═══ Trecho apresentado ═══
Mas será possível construir um projeto e uma ação
internacionais? A resposta começa a aparecer quando colocamos de ponta-cabeça o
raciocínio da Opção:
Se o “espaço nacional” é uma construção social e,
“como toda idéia simultaneamente real e imaginária, a nação precisa ser
permanentemente reinterpretada e recriada”, o que impede que construamos
socialmente um “espaço internacional”?
Não é preciso “inventar” uma sociedade
internacional. Essa sociedade existe, e não se manifesta apenas nas guerras e
crises econômicas. Ela é um dos produtos da expansão capitalista dos séculos IX
e XX. É a base real que devemos tomar como ponto de apoio para um projeto
internacional.
═══
- [Objetivos]:
1. Segundo o trecho apresentado, o que precisa ser permanentemente reinterpretado e recriado?
2. Dê continuidade ao texto sobre a construção de um espaço internacional, começando logo após a sua última frase.
═══ Material fornecido ═══
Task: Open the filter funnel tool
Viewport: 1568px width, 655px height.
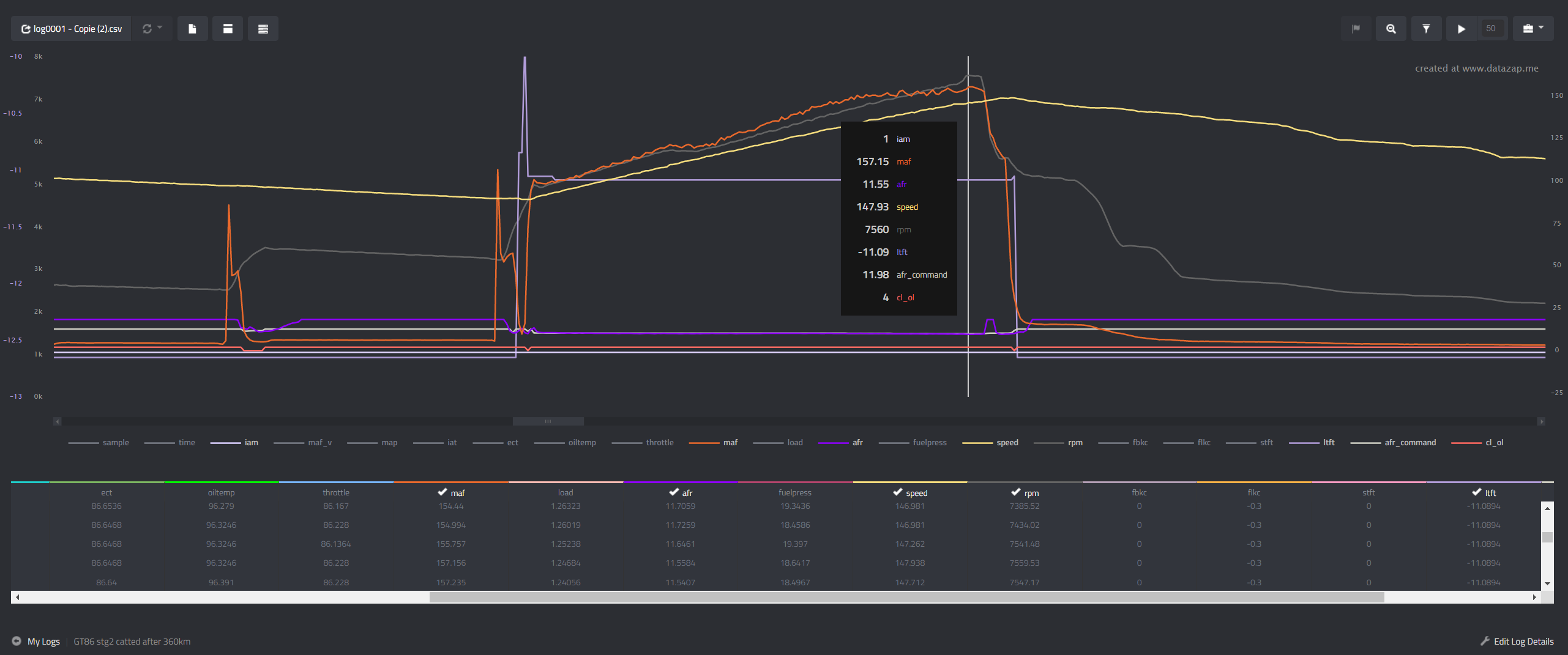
═══
- [Tarefas resolvidas]:
1. A nação.

2.
Se só “algumas nações” podem “fazer história”, então
existiriam outras nações que não podem fazer história, são inviáveis.... O que
os socialistas brasileiros têm a oferecer a estes países? Nada? Ou devemos
oferecer um projeto internacional? Ou será que, no final do século XX, nosso
“projeto” será mais tímido do que o de Bolívar? Por que aceitar como eterna a
“inexistência de instâncias que expressem a cidadania, em escala
internacional”? Por que achar que a ação internacional é impotente? Foram
impotentes as “marchas contra a Europa do capital”?? São impotentes os
encontros intercontinentais pela humanidade e contra o neoliberalismo??? É
impotente a Via Campesina?? Foram impotentes as campanhas internacionais pela
redução da jornada de trabalho? Por quais motivos é só no âmbito da nação, “que
pessoas distantes e desconhecidas, espalhadas por um vasto território, podem
sentir-se solidárias umas com as outras e responsáveis por um destino comum,
condição para que a barbárie não prospere”? Por quais motivos estas palavras e
estes objetivos não podem realizar-se em âmbito mundial?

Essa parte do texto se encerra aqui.